You know the type who deserves to be sent into space.

Essentially, it’s the people who threaten our democracy. That’s how space can be democratizing. Send people threatening our democracy to the edge of space to get a better grip on humanity. These are the Americans in need of a perspective change. People for whom a bungee jump from a tall canyon is not enough. Send them to the edge of the world for that “we are all one team” moment, with the hope they’ll return as kinder, more empathetic humans for the good of the country, if not the world.

You know we need it when 4,100 attended CPAC (Conservative Political Action Conference) in Dallas on the same weekend, where Trump won a straw poll among attendees as their presidential choice for 2024.

Does Branson sell one-way tickets?

For the rest of us, if space is your thing, great. I know it’s hard to keep watching Star Trek re-runs and spin-offs.

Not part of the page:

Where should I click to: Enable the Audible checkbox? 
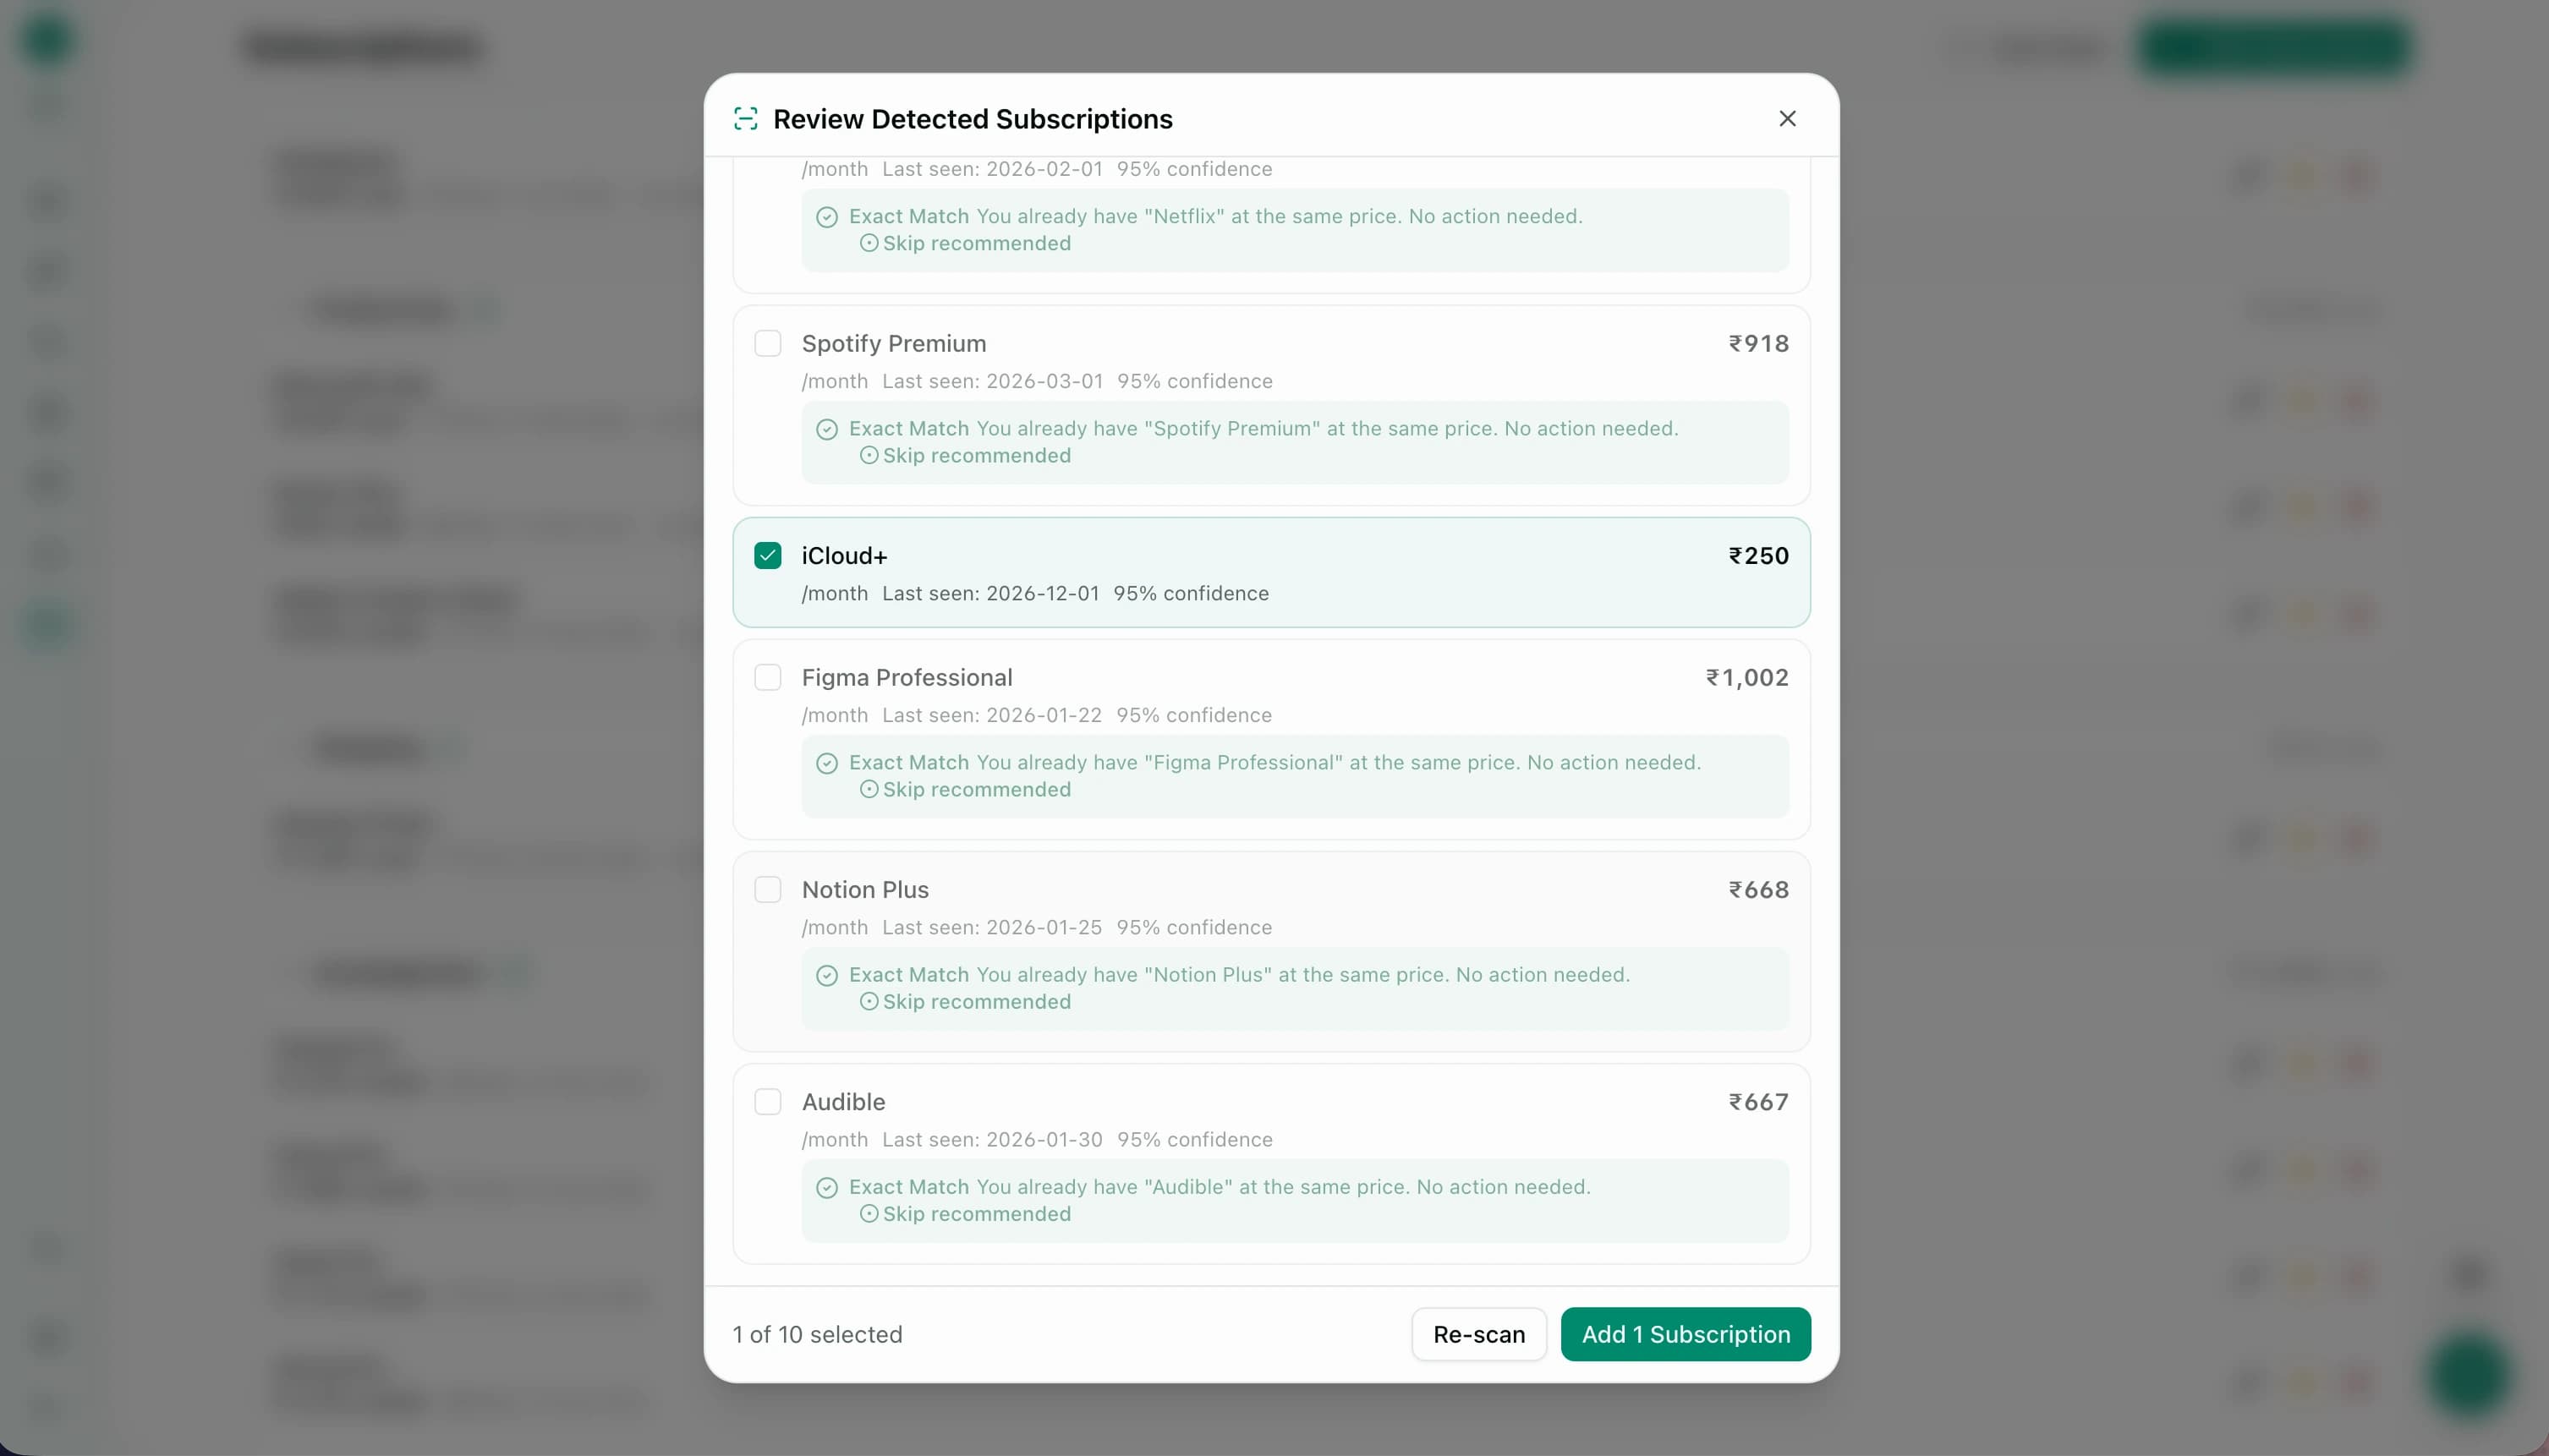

But for real perspective, I still have the coincidence of the date. July 11. Seven-Eleven. My dad’s lucky day. His immigration in 1928 was like a trip to outer space and no less important in the practical scheme of things than anything Branson did on Sunday.

Let’s face it. Branson got his PR, but space is our national distraction, the escapists’ fantasy. Not the democratizing tool it’s thought to be.

Immigration, on the other hand – as we Filipinos know – now that’s the trip of a lifetime.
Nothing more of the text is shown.